Just north of the historic district is Eilandje, a riverside area of warehouses undergoing retransformation as restaurants, theatres and loft-style living spaces. Rising above them – not unlike the cathedral over the historic district – is the contemporary 10-story MAS museum, an architecturally acclaimed building designed as a series of vertical blocks. Each floor houses a themed-collection of works that tell the story of Antwerp, ranging from Flemish masters’ paintings to contemporary video installations.
Eilandje is also home to the new Red Star Line Museum – called one of the “hottest museums of 2014” by the Huffington Post – and an included experience for Tauck guests.

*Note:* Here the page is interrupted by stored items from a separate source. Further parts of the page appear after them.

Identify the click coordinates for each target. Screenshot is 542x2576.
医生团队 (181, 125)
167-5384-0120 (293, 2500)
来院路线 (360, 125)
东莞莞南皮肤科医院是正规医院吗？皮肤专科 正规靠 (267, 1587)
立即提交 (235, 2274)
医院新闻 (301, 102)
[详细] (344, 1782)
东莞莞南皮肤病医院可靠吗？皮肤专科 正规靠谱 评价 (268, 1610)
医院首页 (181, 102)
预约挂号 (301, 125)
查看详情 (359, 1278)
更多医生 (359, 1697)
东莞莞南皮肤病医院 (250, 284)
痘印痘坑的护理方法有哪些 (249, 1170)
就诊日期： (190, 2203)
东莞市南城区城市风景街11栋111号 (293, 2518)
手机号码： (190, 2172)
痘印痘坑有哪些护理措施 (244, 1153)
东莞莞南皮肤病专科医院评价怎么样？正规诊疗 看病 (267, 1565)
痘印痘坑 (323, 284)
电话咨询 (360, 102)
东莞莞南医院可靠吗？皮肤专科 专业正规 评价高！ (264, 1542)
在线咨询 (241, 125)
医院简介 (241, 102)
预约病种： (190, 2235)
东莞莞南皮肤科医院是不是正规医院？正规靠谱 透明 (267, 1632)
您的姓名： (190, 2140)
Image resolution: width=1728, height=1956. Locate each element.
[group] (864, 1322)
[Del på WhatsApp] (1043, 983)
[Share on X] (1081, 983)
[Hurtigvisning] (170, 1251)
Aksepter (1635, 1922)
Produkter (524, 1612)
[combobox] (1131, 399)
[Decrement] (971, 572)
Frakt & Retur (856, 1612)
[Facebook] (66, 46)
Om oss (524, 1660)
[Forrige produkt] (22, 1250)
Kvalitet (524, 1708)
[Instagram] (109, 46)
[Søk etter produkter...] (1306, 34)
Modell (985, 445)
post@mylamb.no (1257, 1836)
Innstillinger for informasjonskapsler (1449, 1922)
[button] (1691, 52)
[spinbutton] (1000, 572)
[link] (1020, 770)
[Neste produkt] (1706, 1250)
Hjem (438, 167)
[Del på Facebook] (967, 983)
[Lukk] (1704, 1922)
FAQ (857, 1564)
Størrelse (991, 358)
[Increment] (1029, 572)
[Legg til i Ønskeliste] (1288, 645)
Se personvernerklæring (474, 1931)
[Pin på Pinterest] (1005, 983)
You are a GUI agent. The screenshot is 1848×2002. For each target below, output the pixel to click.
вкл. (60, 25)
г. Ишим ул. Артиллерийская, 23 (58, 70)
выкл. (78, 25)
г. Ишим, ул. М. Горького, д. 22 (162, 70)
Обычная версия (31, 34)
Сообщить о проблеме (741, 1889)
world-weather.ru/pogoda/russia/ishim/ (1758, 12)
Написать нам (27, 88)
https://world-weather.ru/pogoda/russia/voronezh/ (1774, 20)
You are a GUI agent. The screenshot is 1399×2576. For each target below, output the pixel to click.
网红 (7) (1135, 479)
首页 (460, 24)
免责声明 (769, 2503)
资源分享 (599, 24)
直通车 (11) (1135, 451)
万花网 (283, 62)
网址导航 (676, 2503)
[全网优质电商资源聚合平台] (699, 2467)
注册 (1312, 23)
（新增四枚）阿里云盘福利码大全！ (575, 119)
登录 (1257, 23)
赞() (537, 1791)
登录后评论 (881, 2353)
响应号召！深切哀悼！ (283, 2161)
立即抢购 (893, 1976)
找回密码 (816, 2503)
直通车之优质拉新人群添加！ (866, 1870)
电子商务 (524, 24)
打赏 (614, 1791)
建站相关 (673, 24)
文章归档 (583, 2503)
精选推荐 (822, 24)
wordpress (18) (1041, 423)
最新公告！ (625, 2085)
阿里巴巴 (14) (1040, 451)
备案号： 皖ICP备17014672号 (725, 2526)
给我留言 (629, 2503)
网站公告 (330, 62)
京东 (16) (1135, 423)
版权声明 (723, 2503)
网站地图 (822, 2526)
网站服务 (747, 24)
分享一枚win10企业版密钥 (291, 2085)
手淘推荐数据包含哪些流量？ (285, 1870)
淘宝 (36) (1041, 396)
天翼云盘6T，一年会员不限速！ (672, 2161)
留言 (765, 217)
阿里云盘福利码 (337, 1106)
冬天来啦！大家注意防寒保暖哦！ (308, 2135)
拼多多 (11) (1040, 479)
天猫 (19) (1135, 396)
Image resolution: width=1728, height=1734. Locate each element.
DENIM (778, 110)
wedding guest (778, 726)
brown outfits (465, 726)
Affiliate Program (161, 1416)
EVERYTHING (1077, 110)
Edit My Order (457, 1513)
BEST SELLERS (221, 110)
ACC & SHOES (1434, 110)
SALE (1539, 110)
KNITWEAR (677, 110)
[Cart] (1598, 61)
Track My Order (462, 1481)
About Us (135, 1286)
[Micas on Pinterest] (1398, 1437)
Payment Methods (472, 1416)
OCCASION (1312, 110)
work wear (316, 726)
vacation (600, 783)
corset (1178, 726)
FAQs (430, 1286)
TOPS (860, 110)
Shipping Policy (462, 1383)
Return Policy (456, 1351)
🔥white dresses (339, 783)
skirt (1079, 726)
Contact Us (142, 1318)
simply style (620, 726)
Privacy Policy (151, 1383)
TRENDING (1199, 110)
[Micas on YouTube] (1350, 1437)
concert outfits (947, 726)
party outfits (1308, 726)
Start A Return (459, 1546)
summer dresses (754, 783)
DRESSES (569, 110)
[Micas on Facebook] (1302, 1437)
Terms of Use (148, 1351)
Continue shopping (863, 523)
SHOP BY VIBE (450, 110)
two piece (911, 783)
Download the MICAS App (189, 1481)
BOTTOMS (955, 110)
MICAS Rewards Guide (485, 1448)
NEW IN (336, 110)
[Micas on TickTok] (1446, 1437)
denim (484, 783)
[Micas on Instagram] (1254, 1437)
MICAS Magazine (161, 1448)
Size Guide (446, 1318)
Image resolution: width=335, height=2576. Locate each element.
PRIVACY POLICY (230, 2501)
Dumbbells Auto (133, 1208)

Its focus is on the universal experience of migration; individual and family stories are touchingly told through photographs, historic videos, recorded interviews, and the personal belongings of emigrants who traveled with the Red Line shipping company between Europe and North America, 1873 -1934. In this time period, two million men, women and children made their way across the Atlantic – departing from the very quays of Antwerp where Tauck’s riverboat docks today.
Most had first traveled across Europe to Antwerp, made reachable by its excellent train connections; many sought an escape from poverty in Eastern Europe or from persecution in pre-Nazi Germany. Some were turned away after screening for medical reasons, as the shipping company was held responsible for returning any passengers rejected at ports across the Atlantic, like Ellis Island. Some traveled onboard in first-class style, enjoying fine dining, evening musical entertainment and silver-spoon service.
Illustrative exhibits tell the stories of those who steamed across the ocean in both first and second class and the heart-wrenching tales of families separated when loved ones (including children) were forced to stay behind for health reasons. Red Star Line passengers included a Russian five-year-old boy who grew up in America to become known as the composer, Irving Berlin – and Albert Einstein, a regular guest.
Two final experiences that should not be missed on a visit to Antwerp include a glimpse of the city’s splendid central railway station (its restored lobby and glass-topped train platforms were saved from demolition in 1975) and a sampling of Belgian beers and frites (“French” fries). As a Tauck guest, you can be certain to have an opportunity to try the pleasures of both.